And also, repeated short breaks and spaced repetition make sense, it has been scientifically tested and proven to help with productivity and learning for just about everyone. "Psychological muscles" is not even a thing that exists, it's at best a myth, just as "training willpower" is just a myth that has been disproven with the same types of long-term experiments that gave rise to the theory of willpower in the first place.

It seems like Jon is convinced that "You can work long hours if you just do it", I say that's BS and instead "You can work long hours if you dedicate your life to it". If you build your job around your passion/interest, build yourself and your life to support your work maximally, and not working past the point of mental fatigue (like you do when you have crunch, crushing deadlines, etc. ), you will work maximally. If you just work more just to be able to work more, you WILL burn out. Also, if you are living a healthy lifestyle you can put in more dedicated hours where your mind is focused because you have the energy to do so.

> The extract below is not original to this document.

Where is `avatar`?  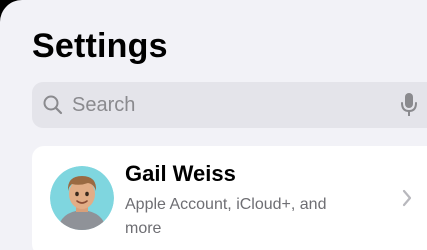
avatar is located at coordinates (82, 198).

Build your life around your work.

The tradeoff thing makes sense, but the tradeoff is less like "Either you put in the hours or you travel", and more like "If you build your life around the fun things you want to do in life, you cannot build your life around your work, and you then cannot be maximally productive ever".

All the great inventors of history dedicated their life to their work, they did not just "work more". The "dedicated their lives to" part cannot be understated.